** start **

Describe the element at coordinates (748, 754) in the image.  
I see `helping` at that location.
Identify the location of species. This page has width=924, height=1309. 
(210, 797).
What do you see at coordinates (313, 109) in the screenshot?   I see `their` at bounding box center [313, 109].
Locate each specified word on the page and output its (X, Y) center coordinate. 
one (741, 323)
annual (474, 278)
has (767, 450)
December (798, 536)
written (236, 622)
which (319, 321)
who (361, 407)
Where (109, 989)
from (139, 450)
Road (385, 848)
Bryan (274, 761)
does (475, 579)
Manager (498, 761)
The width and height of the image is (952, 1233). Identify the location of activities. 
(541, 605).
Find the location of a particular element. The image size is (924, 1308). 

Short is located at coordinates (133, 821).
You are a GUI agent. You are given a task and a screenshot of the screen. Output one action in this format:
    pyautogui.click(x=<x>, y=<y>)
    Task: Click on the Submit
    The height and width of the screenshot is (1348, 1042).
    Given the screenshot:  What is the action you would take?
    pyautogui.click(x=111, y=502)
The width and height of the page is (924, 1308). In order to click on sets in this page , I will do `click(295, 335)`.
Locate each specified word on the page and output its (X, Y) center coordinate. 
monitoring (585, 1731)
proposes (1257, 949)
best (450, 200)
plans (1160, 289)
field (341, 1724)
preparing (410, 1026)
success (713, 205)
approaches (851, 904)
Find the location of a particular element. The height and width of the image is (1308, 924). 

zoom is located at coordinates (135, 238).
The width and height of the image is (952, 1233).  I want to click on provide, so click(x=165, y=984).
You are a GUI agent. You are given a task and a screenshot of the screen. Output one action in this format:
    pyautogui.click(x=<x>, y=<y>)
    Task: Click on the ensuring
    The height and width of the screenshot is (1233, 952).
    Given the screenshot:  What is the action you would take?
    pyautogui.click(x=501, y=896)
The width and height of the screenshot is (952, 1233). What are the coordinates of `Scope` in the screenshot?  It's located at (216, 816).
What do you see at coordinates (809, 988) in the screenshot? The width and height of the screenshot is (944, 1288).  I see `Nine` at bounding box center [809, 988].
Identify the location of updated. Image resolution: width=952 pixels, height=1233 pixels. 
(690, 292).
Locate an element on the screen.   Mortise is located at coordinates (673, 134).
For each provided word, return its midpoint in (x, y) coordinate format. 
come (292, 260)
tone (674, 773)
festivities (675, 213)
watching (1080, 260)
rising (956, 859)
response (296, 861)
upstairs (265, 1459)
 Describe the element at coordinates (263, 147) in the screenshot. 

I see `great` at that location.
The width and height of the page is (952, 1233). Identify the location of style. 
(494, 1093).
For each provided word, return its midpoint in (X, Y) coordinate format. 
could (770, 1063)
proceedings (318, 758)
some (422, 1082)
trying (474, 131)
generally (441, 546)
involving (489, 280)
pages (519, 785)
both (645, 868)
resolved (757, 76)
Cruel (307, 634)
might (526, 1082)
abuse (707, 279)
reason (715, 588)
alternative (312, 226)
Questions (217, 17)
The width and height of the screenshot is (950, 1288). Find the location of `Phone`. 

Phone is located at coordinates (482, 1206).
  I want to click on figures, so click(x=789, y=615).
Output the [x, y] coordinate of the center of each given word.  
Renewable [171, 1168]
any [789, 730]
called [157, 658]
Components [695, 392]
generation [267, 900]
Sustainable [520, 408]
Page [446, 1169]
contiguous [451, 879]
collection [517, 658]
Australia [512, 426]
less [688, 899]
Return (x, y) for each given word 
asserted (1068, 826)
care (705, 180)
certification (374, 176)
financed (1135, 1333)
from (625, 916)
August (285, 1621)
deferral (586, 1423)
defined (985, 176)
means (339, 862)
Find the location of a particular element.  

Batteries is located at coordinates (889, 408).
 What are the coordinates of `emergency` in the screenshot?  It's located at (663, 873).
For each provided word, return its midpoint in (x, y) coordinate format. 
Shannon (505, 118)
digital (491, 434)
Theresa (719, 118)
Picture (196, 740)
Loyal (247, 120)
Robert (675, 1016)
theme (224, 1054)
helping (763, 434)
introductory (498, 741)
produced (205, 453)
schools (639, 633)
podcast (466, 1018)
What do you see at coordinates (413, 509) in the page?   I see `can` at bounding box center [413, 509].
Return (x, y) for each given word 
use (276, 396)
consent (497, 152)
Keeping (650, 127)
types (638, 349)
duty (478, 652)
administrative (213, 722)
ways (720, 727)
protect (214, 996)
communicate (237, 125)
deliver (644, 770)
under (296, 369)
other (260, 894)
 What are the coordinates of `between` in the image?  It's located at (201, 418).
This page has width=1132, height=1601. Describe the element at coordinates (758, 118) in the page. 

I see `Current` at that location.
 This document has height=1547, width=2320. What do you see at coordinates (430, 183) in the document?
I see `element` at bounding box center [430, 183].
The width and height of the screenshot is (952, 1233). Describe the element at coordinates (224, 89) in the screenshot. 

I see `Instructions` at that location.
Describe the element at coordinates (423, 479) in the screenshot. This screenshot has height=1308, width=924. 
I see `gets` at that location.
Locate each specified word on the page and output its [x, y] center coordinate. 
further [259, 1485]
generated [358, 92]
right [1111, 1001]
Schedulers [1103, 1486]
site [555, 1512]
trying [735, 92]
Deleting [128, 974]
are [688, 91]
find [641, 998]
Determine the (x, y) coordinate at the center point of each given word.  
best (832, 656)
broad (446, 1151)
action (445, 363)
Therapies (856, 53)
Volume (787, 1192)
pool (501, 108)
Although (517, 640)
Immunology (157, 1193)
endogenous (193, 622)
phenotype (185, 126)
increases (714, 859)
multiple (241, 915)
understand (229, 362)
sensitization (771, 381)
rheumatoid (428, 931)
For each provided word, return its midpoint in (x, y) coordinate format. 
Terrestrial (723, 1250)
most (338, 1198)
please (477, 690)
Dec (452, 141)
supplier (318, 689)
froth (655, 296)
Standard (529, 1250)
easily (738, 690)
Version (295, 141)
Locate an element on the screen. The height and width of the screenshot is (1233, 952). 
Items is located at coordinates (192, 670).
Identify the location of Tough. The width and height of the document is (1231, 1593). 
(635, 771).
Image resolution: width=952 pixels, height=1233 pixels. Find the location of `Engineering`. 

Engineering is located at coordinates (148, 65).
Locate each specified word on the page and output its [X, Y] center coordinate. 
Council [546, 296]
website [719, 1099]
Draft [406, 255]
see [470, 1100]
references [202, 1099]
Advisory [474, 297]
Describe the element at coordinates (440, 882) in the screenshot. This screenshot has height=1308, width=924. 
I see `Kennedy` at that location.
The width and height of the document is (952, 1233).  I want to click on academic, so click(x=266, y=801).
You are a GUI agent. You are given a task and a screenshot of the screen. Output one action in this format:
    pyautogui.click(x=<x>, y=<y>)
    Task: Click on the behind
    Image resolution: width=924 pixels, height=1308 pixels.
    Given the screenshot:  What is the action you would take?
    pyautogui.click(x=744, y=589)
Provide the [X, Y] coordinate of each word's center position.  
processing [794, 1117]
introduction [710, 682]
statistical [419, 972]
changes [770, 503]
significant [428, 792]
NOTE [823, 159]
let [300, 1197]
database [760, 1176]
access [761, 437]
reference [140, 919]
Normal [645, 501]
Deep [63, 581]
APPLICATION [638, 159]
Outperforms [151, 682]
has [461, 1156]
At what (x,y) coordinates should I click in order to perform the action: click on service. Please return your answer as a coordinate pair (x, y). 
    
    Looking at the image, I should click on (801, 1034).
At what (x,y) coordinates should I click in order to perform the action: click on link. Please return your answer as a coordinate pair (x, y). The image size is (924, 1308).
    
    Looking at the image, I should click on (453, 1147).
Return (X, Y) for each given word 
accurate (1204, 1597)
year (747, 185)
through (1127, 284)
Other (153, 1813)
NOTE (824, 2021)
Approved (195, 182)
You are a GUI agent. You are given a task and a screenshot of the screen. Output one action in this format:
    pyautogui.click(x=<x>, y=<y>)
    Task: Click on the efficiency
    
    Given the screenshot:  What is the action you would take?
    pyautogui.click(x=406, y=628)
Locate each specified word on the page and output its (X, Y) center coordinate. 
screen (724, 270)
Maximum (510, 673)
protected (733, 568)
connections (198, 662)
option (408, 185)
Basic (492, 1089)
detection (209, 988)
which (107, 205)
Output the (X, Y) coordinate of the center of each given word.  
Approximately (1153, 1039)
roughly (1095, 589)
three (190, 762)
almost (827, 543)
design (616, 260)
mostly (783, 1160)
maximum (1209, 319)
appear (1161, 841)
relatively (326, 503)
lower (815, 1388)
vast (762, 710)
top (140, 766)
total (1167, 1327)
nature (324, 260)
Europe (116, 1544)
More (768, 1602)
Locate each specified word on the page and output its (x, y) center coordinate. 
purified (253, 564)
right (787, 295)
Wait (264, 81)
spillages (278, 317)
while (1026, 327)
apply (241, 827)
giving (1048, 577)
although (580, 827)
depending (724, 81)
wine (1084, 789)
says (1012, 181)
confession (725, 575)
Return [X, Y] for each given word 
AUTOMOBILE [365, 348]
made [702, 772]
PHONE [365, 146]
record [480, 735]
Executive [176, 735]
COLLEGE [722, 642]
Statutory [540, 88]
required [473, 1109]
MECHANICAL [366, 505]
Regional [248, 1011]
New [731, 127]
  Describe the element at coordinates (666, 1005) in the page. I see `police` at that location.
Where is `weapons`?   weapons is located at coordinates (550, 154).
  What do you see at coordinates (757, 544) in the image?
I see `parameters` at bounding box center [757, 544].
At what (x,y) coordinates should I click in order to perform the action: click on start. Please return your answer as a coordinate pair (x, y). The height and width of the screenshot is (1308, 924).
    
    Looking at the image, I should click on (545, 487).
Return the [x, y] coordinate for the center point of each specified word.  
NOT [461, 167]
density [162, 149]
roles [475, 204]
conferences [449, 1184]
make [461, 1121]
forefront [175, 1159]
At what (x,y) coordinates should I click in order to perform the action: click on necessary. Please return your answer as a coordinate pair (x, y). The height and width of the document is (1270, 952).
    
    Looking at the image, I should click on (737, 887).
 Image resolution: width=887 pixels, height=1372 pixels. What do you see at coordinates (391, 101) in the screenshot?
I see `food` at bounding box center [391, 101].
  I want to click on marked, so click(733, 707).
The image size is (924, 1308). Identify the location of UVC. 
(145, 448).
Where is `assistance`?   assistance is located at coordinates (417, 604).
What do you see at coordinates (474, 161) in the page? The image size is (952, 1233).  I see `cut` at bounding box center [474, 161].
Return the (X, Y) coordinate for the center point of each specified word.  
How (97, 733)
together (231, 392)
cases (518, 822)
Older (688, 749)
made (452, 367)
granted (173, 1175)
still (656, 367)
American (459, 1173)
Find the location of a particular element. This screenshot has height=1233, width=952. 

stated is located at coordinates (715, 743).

** end **

### EXERCISE INSTRUCTIONS
Transcribe the data above word for word. Begin at the line containing "Identify the location of updated." and end at the line containing "watching (1080, 260)", including both of those lines.

### RESPONSE TO THIS EXERCISE
Identify the location of updated. Image resolution: width=952 pixels, height=1233 pixels. 
(690, 292).
Locate an element on the screen.   Mortise is located at coordinates (673, 134).
For each provided word, return its midpoint in (x, y) coordinate format. 
come (292, 260)
tone (674, 773)
festivities (675, 213)
watching (1080, 260)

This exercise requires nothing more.